**SOURCE**.
--

Les Tlemceniens se rappellent également de ami Charif, à derb el Messoufa, qui fait office tantôt d'arracheur de dents, tantôt de coiffeur et tantôt, il assurait la circoncision des petits enfants. Pour seuls moyens il n'avait qu'un local, un taboutet, des ciseaux et un autoclave. Au coin de sa bicoque, il y avait un canari dans une cage pour distraire les petits enfants ramenés par leurs parents pour la circoncision. Dans la rue de Hart Erma, le valeureux Diden tient toujours son four traditionnel. Tôt le matin, il arrive sur les lieux, découpe le bois, nettoie l'intérieur de son four et attend les galettes de pain ramenées par les enfants pour la cuisson. Le soir, il remet aux familles pauvres tout le brasier dans un bidon pour se chauffer durant les rudes journées d'hiver. La veille de l'Aïd, il faut jouer des coudes pour avoir une place pour la cuisson des gâteaux traditionnels. Une odeur agréable se dégage des entrailles du four. Dans les vieux quartiers, il y avait également la vente des confiseries ; qui se rappelle de halwat kilomètre ? Les carrosses des crémiers sillonnaient superbement la ville. Ami Benyounes, du quartier de Boudghène, vendait du jus de citron en été et des pois chiche cuits à la vapeur en hiver, connus à Tlemcen sous l'appellation de Hamas Kemoune. Quant à Bendefou, dit Charlot, la vente des livres de bandes dessinées était sa seule ressource pour vivre. Tout ce décor a disparu pour laisser place à la médiocrité, où la fainéantise a pris le pas sur la rigueur, et l'oisiveté s'est érigée en système. Il est bien loin le temps où les vieux métiers faisaient vivre des familles entières.
Les vieux métiers étaient également une fierté des Tlemceniens. Les grandes figures artistiques de Tlemcen étaient des érudits de l'artisanat, à l'image du cheikh Larbi Bensari, Abdelkrim dali, Boubeker, Benzerga, Ahmed Mellouk,…etc. L'ancienne équipe de football de la JSMTlemcen était créée par les artisans babouchiers. Les Blaghdjia, c'étaient en 1939 avec les défunts Chalabi, Ksentini, Hmiri, Khaled Benabbou, Chtouki, Zaouceh, les frères Zerga pour ne citer que ceux-là.
Aujourd'hui, Tlemcen commence à perdre sa beauté et sa splendeur, donne la nette impression de se ratatiner comme une peau de chagrin.

--

**CONSIGNE 1**.
Recopiez le texte sur les vieux métiers de Tlemcen depuis « Les vieux métiers étaient » jusqu'à « peau de chagrin. » inclus.
**CONSIGNE 2**.
Selon le texte sur les vieux métiers de Tlemcen, les affirmations suivantes sont-elles exactes ? Répondez par oui ou par non à chacune, en citant les mots du texte qui tranchent.
(a) Diden tient un four traditionnel dans la rue de Hart Erma.
(b) Ami Benyounes vendait du jus de citron en hiver.
(c) L'ancienne équipe de football de la JSMTlemcen a été créée par les artisans babouchiers.
Les données qui suivent n'ont aucun rôle dans ce travail.

--

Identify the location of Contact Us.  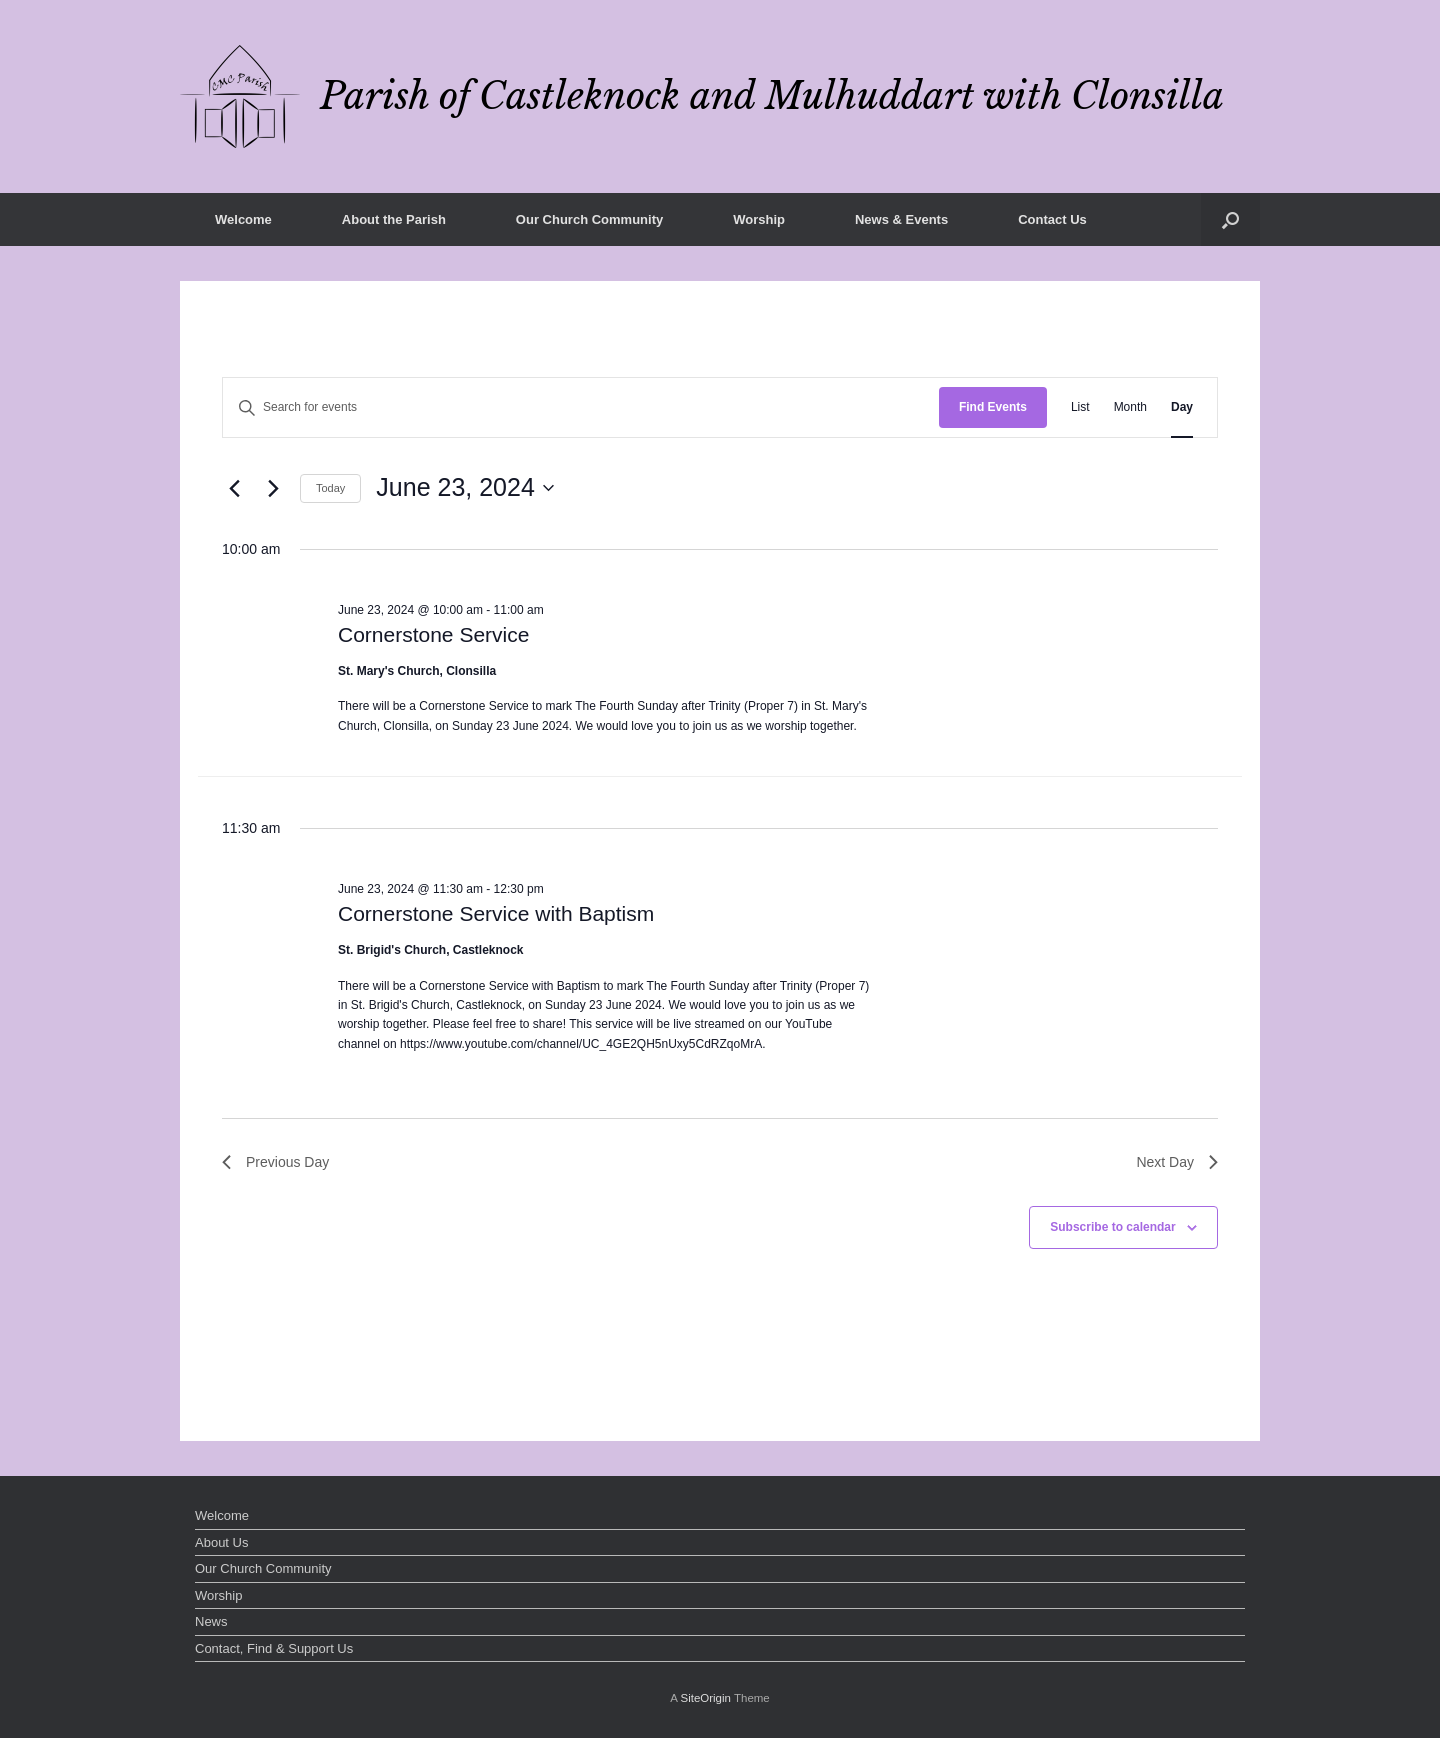
(1052, 219).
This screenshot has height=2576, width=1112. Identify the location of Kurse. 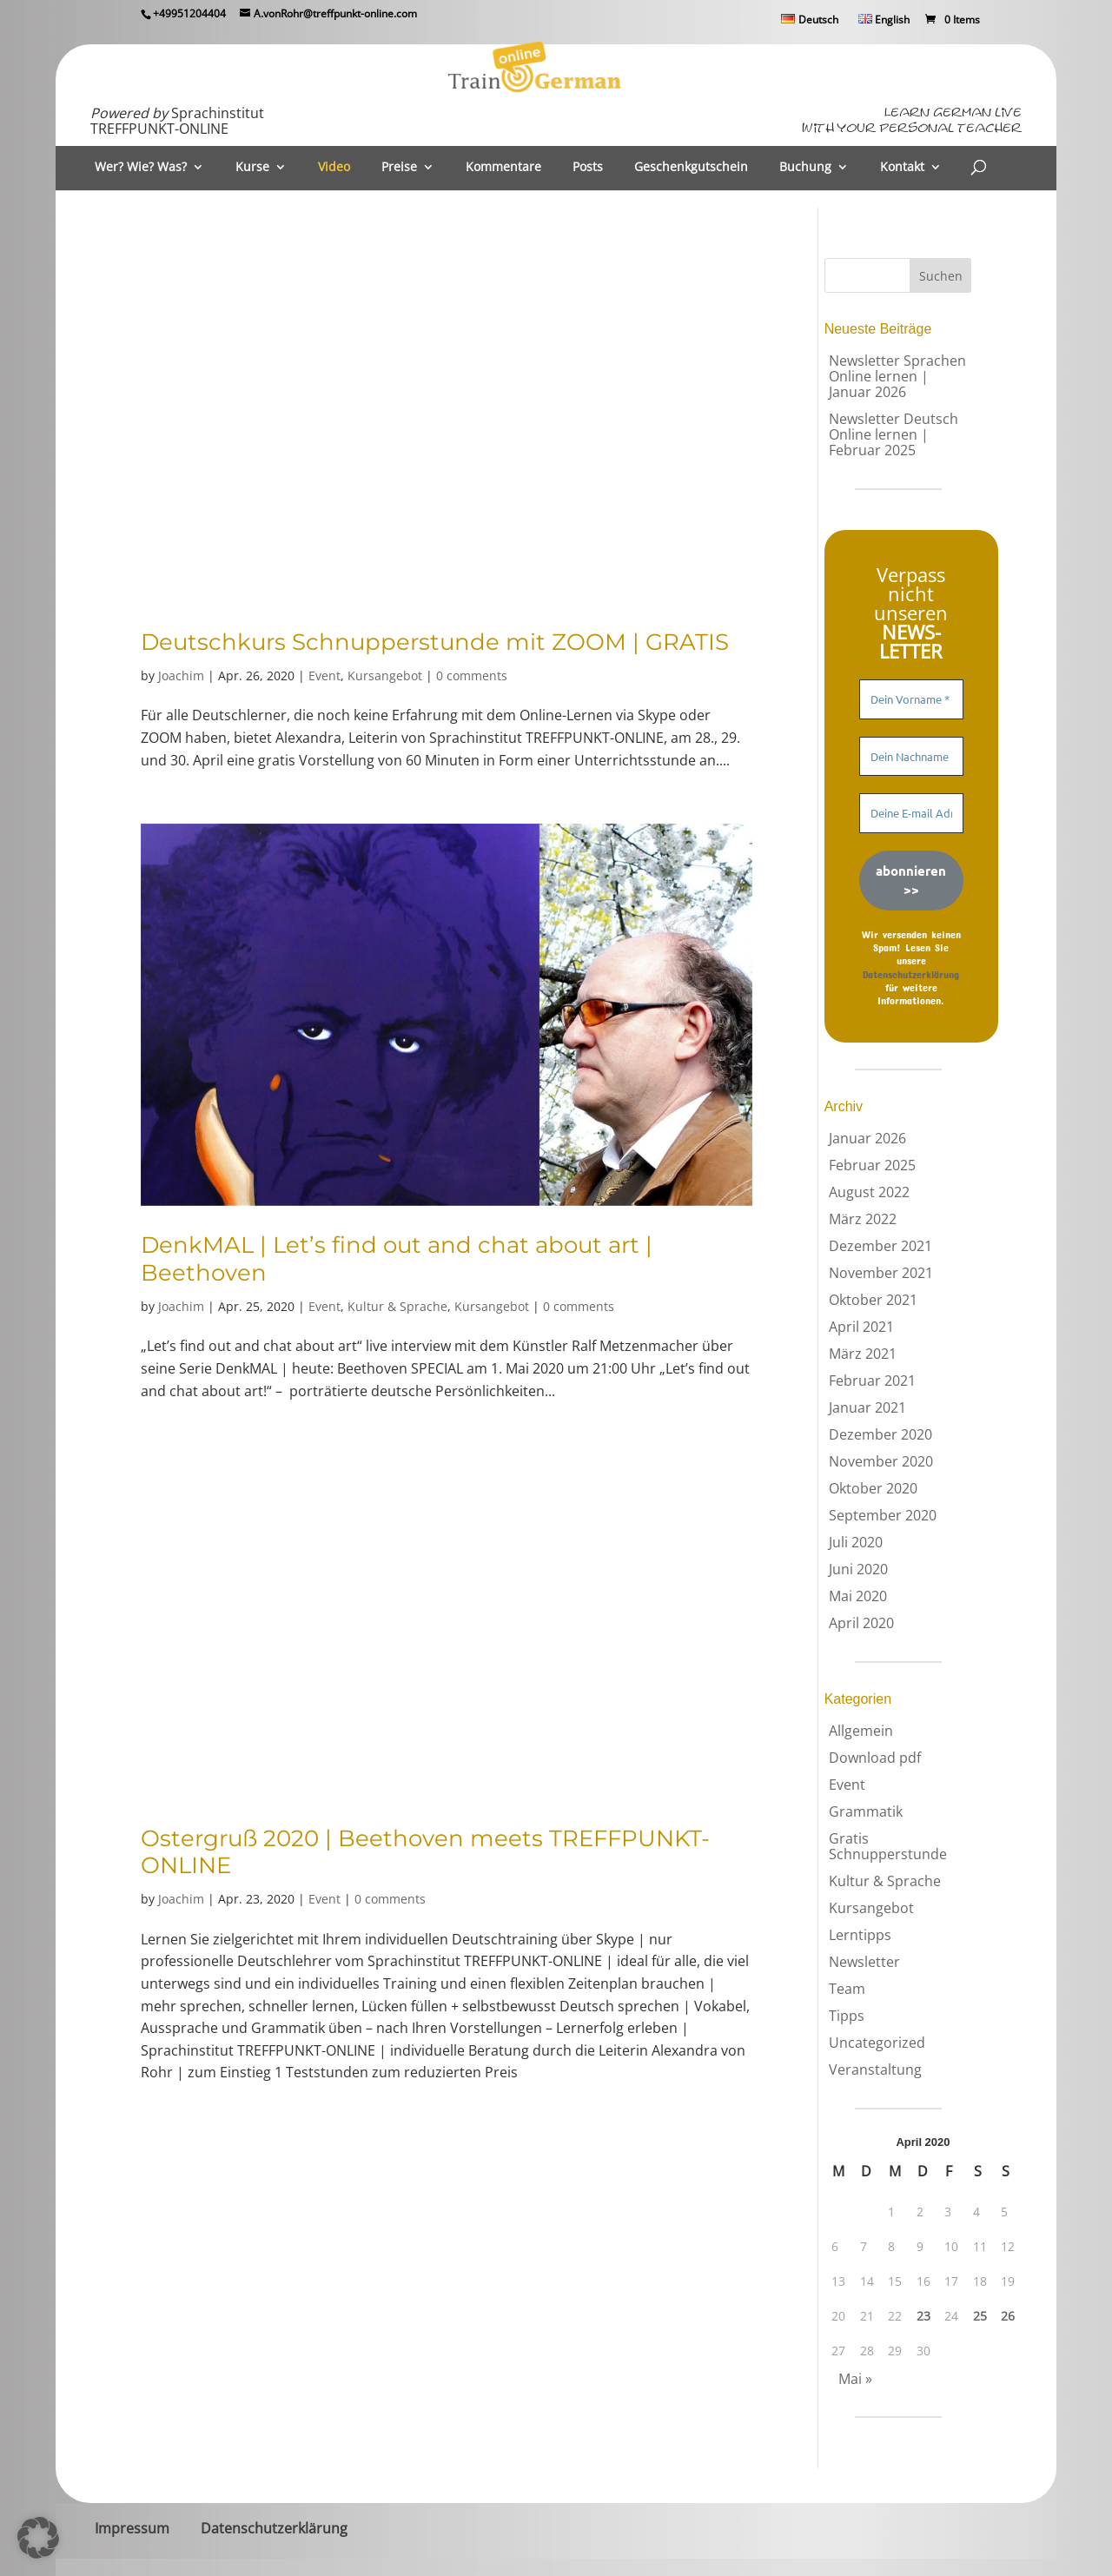
(252, 168).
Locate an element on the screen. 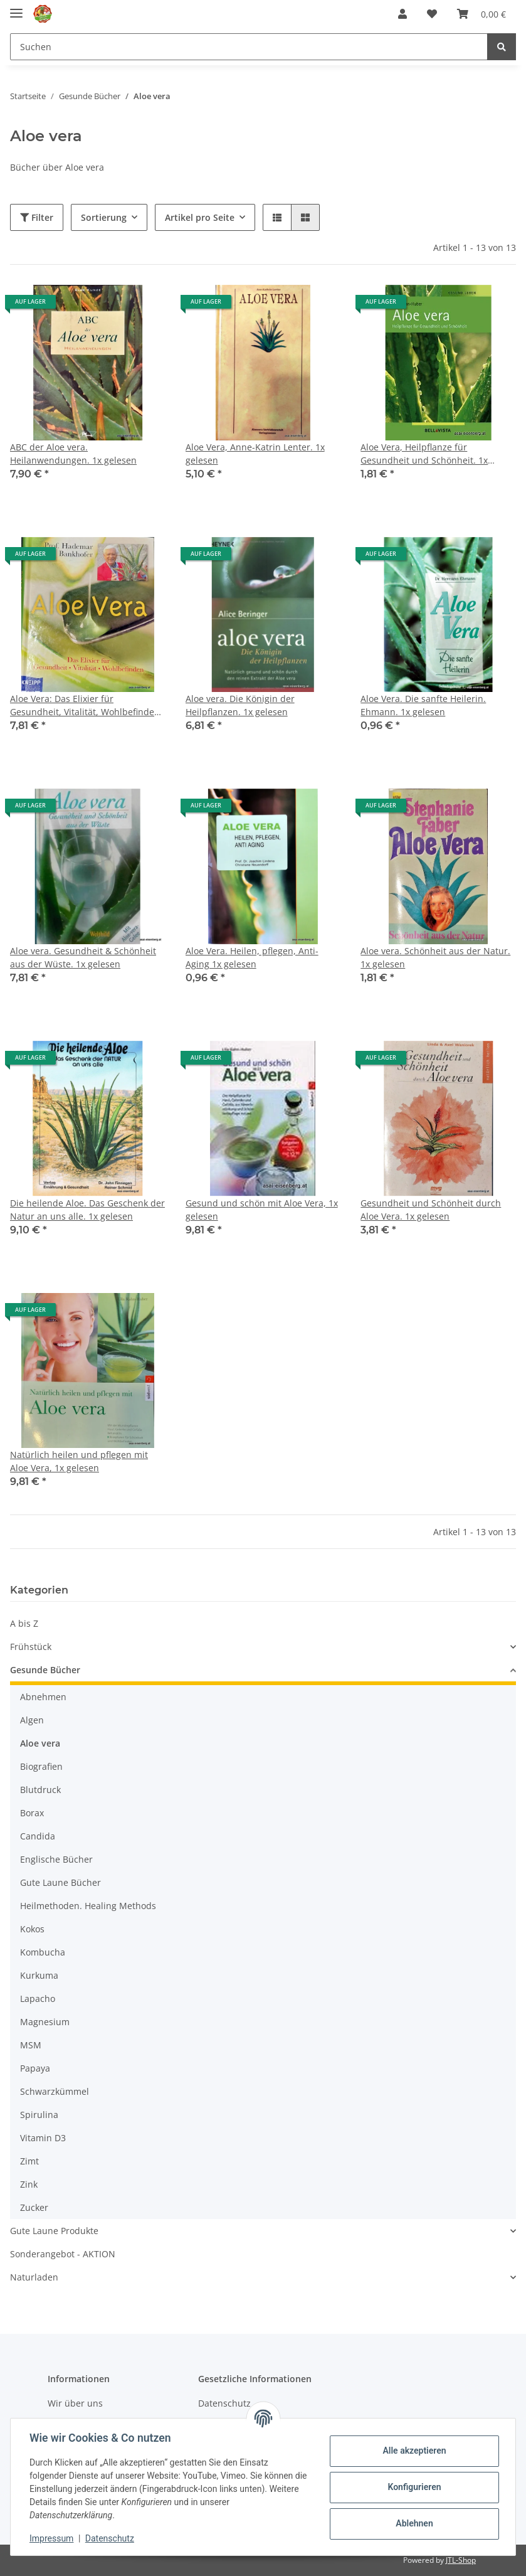  Impressum is located at coordinates (53, 2538).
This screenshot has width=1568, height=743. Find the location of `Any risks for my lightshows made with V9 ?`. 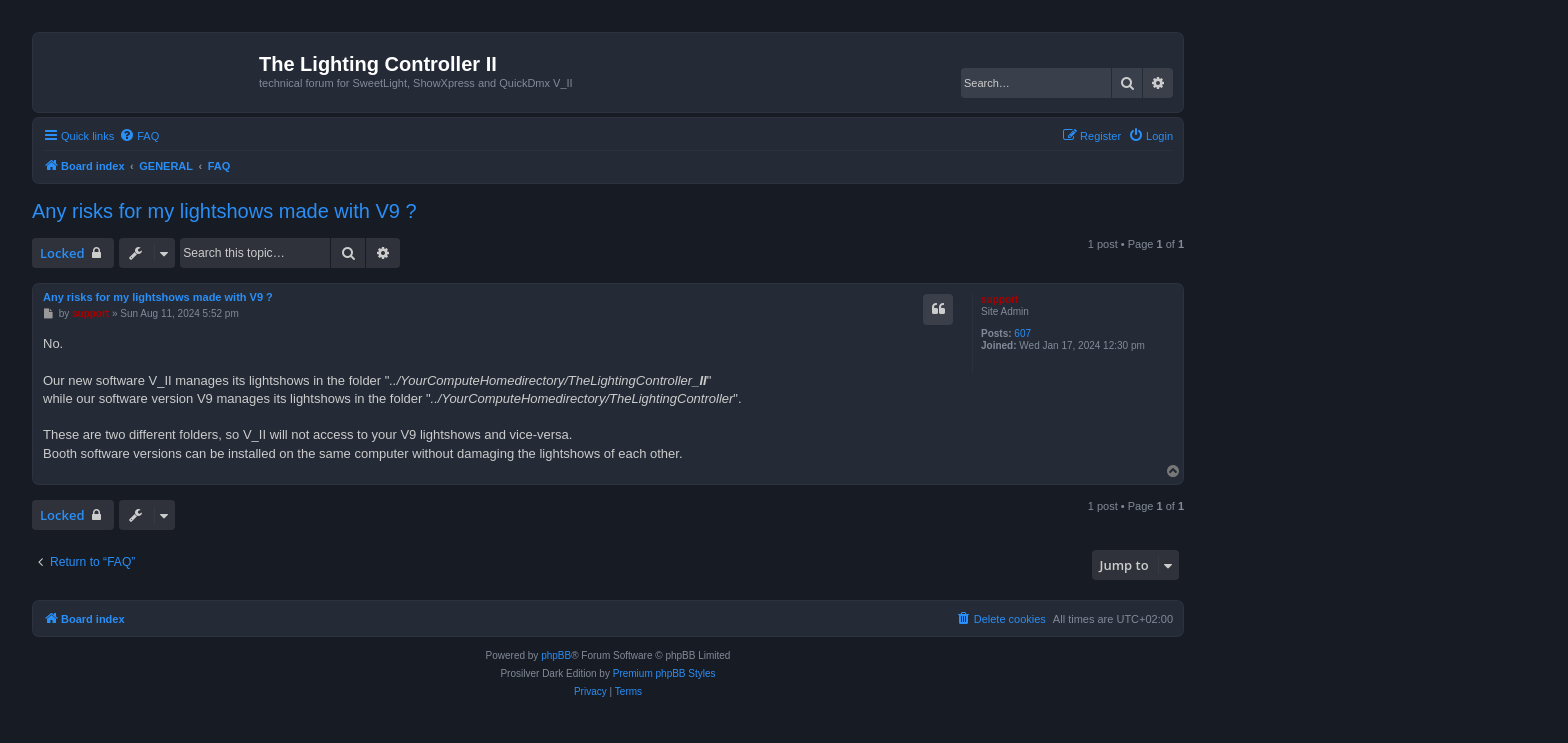

Any risks for my lightshows made with V9 ? is located at coordinates (224, 211).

--

**RÉSULTAT FINAL 1**.
Les vieux métiers étaient également une fierté des Tlemceniens. Les grandes figures artistiques de Tlemcen étaient des érudits de l'artisanat, à l'image du cheikh Larbi Bensari, Abdelkrim dali, Boubeker, Benzerga, Ahmed Mellouk,…etc. L'ancienne équipe de football de la JSMTlemcen était créée par les artisans babouchiers. Les Blaghdjia, c'étaient en 1939 avec les défunts Chalabi, Ksentini, Hmiri, Khaled Benabbou, Chtouki, Zaouceh, les frères Zerga pour ne citer que ceux-là.
Aujourd'hui, Tlemcen commence à perdre sa beauté et sa splendeur, donne la nette impression de se ratatiner comme une peau de chagrin.

**RÉSULTAT FINAL 2**.
(a) Oui : « Dans la rue de Hart Erma, le valeureux Diden tient toujours son four traditionnel. »
(b) Non : « Ami Benyounes, du quartier de Boudghène, vendait du jus de citron en été et des pois chiche cuits à la vapeur en hiver »
(c) Oui : « L'ancienne équipe de football de la JSMTlemcen était créée par les artisans babouchiers. »